The K_m of OAT4 could not be determined, but based on our experiments, it is at least higher than 1 mM. Little is known about the role of OAT4 in the excretion of exogenous and endogenous substances. OAT4 is expressed in the apical membrane of the proximal tubule cell, where it operates as an asymmetric urate transporter, and it has been shown that the transport of substrates by OAT4 is bidirectional [14]. It is responsible for the secretion of organic anions into the lumen and it forms an entry point for endogenous substances like urate and estrone sulfate into the proximal tubule cell [31]. Since enalaprilat is an organic anion and OAT3 is responsible for its uptake from plasma across the basolateral membrane into the proximal tubular cells, we postulate that OAT4 is responsible for facilitating the apical efflux of enalaprilat into the primary urine.

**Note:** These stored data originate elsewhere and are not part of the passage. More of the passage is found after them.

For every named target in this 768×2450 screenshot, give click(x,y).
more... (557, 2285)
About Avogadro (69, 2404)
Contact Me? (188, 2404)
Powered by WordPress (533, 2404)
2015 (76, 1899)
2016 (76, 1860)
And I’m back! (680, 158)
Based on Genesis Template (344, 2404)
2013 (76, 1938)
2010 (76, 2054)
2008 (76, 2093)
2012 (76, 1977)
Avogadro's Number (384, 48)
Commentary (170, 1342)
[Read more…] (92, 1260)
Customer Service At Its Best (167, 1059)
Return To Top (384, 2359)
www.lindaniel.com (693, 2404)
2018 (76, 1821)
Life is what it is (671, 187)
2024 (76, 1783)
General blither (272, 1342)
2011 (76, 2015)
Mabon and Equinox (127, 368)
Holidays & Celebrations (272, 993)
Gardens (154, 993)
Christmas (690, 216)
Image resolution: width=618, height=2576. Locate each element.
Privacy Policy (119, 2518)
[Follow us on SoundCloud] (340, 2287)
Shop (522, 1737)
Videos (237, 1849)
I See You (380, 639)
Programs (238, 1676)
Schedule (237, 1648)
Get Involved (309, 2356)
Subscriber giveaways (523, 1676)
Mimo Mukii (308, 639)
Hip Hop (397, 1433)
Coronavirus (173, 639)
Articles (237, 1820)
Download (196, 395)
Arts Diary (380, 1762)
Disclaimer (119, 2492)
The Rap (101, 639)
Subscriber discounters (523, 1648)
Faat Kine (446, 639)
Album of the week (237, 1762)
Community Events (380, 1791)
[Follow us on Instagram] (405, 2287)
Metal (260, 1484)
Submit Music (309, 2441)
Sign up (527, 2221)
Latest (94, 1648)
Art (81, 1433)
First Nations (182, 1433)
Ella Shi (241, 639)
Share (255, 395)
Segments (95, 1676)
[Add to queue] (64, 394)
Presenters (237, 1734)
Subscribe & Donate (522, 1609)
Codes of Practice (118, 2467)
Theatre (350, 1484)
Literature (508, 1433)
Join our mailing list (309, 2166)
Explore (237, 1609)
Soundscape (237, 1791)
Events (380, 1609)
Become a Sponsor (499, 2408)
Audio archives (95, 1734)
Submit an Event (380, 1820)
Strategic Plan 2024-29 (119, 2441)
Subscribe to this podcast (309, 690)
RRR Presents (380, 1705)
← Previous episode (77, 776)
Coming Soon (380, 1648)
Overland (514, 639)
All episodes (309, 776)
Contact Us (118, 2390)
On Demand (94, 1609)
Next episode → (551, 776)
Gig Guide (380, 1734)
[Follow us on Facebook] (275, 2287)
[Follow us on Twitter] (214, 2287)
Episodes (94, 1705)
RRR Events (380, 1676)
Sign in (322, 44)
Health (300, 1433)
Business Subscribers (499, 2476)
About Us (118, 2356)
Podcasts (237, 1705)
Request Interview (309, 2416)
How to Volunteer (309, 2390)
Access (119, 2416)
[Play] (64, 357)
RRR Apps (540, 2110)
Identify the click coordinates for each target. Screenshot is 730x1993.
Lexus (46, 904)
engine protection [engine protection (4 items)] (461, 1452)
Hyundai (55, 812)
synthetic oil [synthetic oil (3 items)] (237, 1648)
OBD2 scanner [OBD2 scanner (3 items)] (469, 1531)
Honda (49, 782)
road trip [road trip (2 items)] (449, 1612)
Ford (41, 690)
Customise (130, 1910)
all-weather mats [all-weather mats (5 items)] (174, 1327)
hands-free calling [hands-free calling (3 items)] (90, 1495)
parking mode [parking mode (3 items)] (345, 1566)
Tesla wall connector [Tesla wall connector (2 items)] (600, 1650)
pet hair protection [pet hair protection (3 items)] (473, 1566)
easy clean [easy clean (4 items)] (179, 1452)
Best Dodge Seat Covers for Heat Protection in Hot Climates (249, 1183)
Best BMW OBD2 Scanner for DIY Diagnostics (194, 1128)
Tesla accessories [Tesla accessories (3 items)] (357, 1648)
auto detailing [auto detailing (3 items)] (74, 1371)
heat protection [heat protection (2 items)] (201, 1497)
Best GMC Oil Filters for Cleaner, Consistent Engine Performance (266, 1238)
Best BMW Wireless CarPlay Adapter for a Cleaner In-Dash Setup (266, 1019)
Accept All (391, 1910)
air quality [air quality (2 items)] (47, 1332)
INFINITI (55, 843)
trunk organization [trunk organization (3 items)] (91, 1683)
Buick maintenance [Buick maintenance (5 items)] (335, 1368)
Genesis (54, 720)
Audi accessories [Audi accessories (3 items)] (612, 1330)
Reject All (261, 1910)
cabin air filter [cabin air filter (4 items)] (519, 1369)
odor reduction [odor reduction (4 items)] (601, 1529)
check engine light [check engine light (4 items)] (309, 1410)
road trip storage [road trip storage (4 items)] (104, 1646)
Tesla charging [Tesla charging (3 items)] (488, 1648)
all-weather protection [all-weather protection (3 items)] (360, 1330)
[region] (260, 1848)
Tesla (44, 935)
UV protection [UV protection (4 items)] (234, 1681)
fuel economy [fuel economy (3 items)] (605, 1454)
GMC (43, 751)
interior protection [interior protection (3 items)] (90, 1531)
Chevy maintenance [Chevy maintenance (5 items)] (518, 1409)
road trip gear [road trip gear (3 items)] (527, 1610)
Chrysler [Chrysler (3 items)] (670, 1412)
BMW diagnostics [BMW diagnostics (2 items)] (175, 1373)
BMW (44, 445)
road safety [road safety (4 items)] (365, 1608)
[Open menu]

Although it was described before that enalaprilat is excreted across the hepatic basolateral membrane by MRP4, we were not able to replicate this finding using two different experimental designs of which the vesicular transport assay was broadly similar to that described in the paper by Ferslew et al. [8]. However, minor differences in cell culture and membrane vesicle preparation protocols were observed. Ferslew et al. used a stably transfected MRP4 HEK293 cell line and used a different membrane isolation and transport assay protocol. These differences, however, do not explain the different results obtained. In addition, the transport activity observed was rather low and an affinity was not reported. Moreover, the hepatic expression of MRP4 is questionable. Drozdzik et al. could not detect MRP4 protein using LC-MS/MS and reported very low mRNA expression in hepatic tissue derived from deceased organ donors [32].

5. Limitations

In conclusion, the current study was designed to gain insight into the renal handling of enalaprilat. By knowing which transporter is responsible for the renal elimination of enalaprilat and its transporter kinetics, the absence of drug–drug interactions with frequently used cardiovascular drugs could be explained. In contrast, though age-related [33] and disease-associated [34] changes were described to alter transporter expression and pharmacokinetics of drugs, we do not believe that the large interindividual variability in enalaprilat exposure observed can be explained by variability in OAT3 and/or OAT4 activity. Taking the relatively low affinity of OAT3 and OAT4 into account, the probability of these factors to influence the disposition of enalaprilat is negligible as plasma concentration will stay far below the Km value at therapeutic dosages.

Based on our data, we postulate that OAT3 is responsible for the uptake at the basolateral membrane of the proximal tubules, whereas OAT4 transports enalaprilat into the primary urine. Because of the low affinity of enalaprilat for both transporters, we do not consider enalaprilat able to influence the disposition of other OAT3/4 substrates and vice versa. These data can possibly serve as input for physiologically based pharmacokinetic (PBPK) modeling to improve predictions about plasma concentrations of enalaprilat in different populations.